**INSTRUCTIONS FOR THE TASK**
Can you copy out the text lines of the material below word for word, leaving out the pictures?

··········

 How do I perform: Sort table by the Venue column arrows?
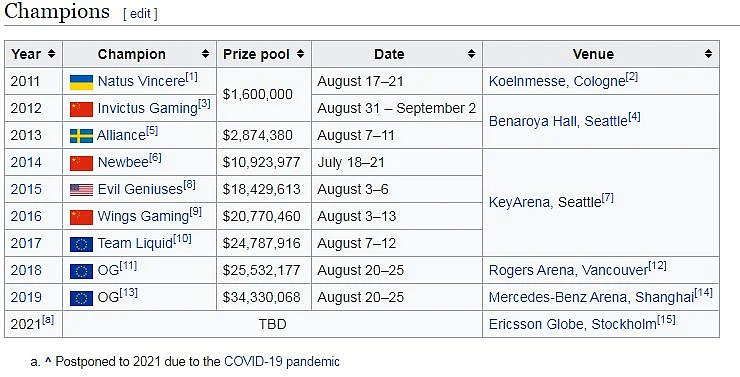click(708, 54)
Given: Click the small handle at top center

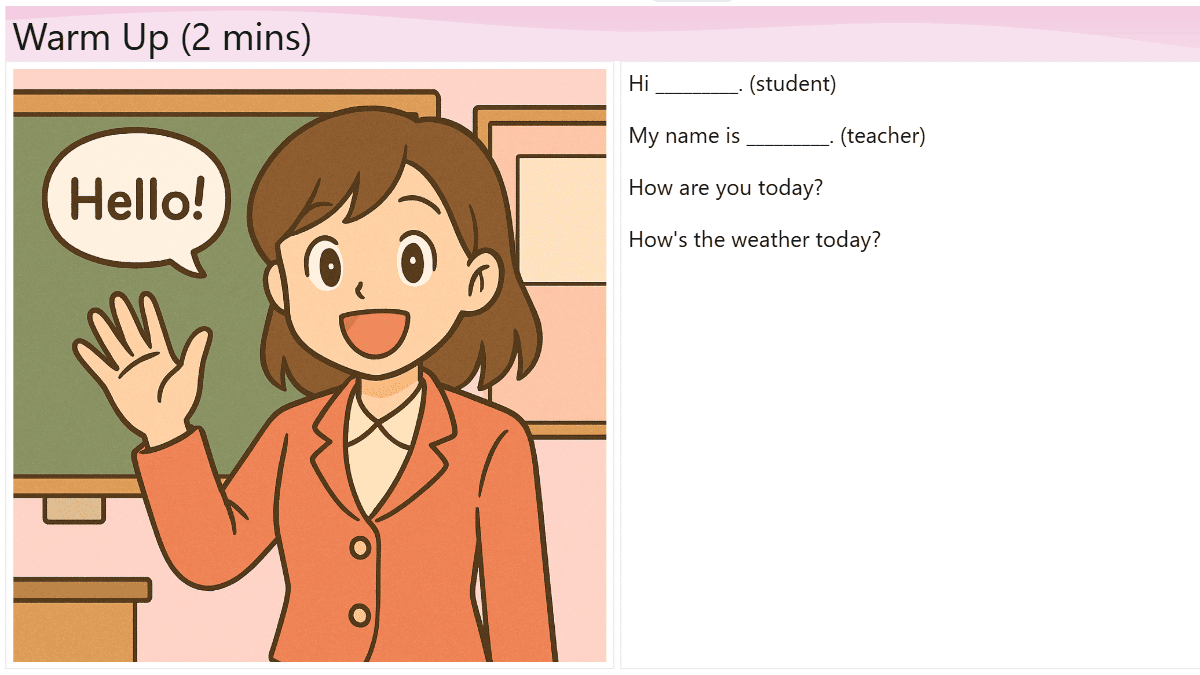Looking at the screenshot, I should tap(692, 2).
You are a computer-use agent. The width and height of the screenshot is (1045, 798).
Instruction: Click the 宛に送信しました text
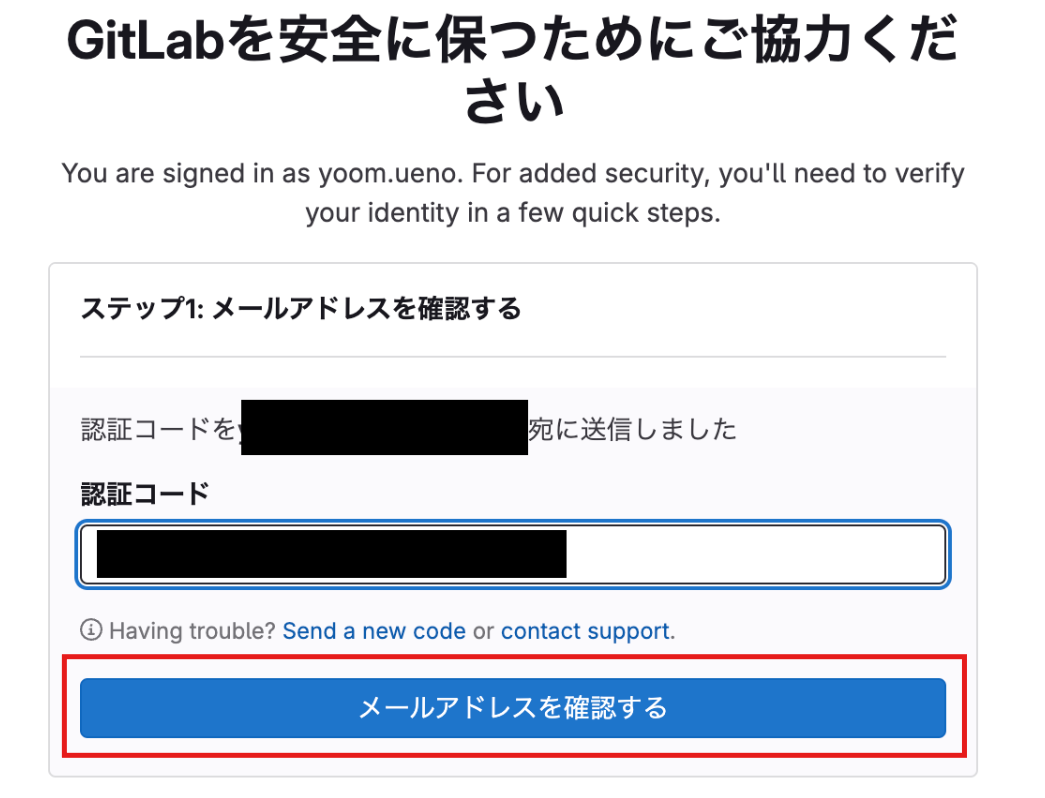(x=632, y=430)
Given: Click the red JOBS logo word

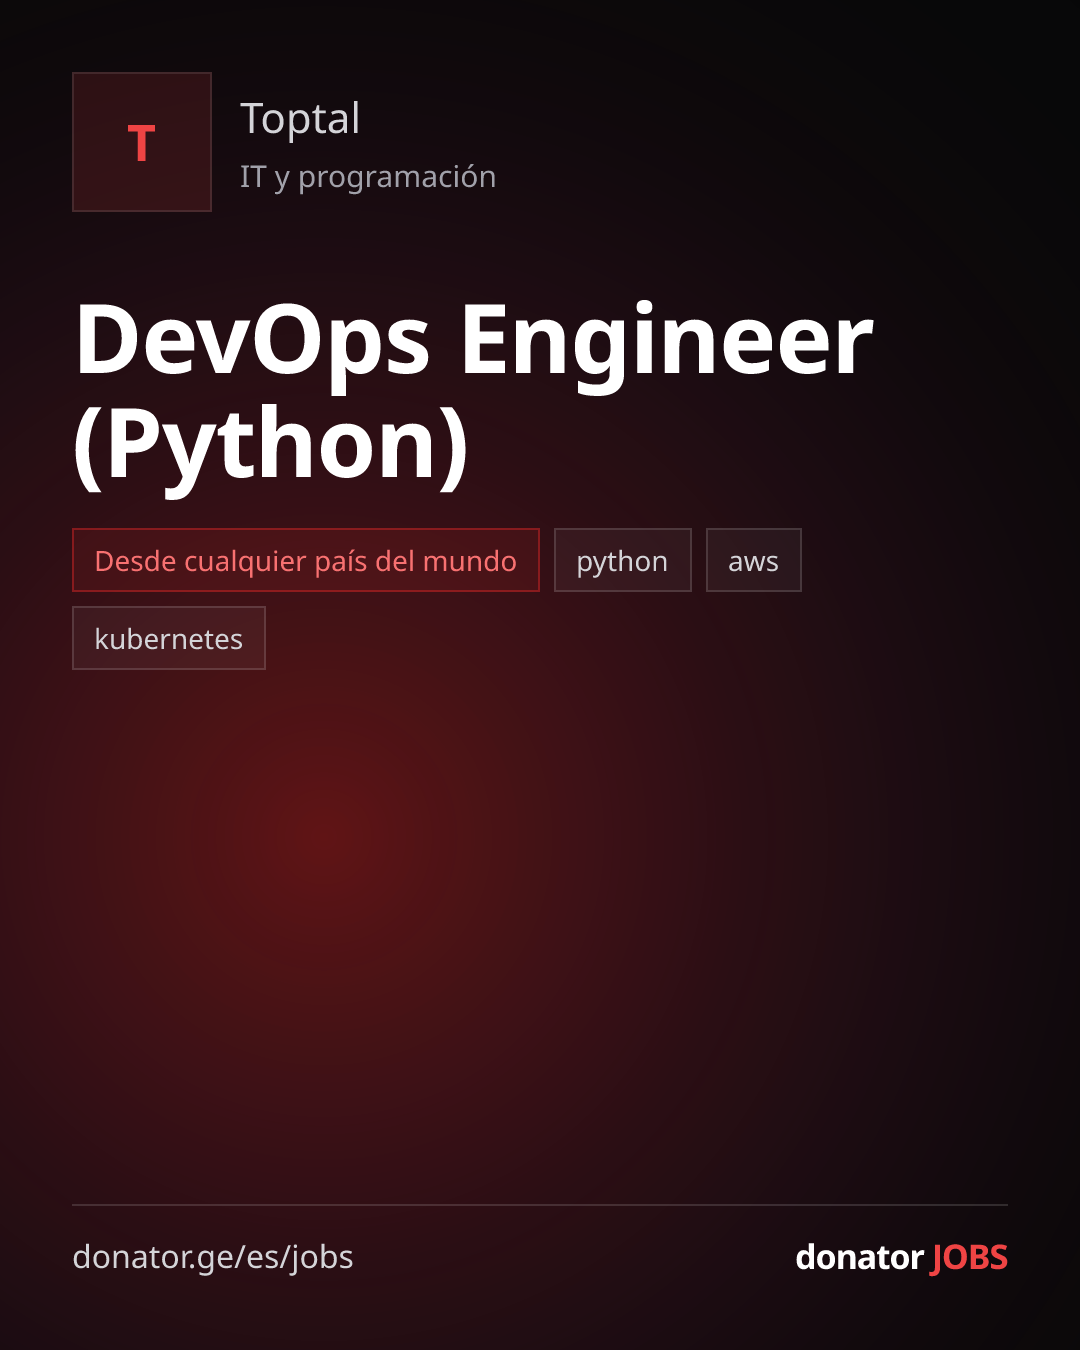Looking at the screenshot, I should coord(970,1257).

··········

**TASK OUTPUT**
 How do I perform: Sort table by the Venue column arrows?
click(708, 54)
Given: Click the small handle at top center

Looking at the screenshot, I should tap(692, 2).
You are a computer-use agent. The width and height of the screenshot is (1045, 798).
Instruction: Click the 宛に送信しました text
(x=632, y=430)
Given: Click the red JOBS logo word

Looking at the screenshot, I should coord(970,1257).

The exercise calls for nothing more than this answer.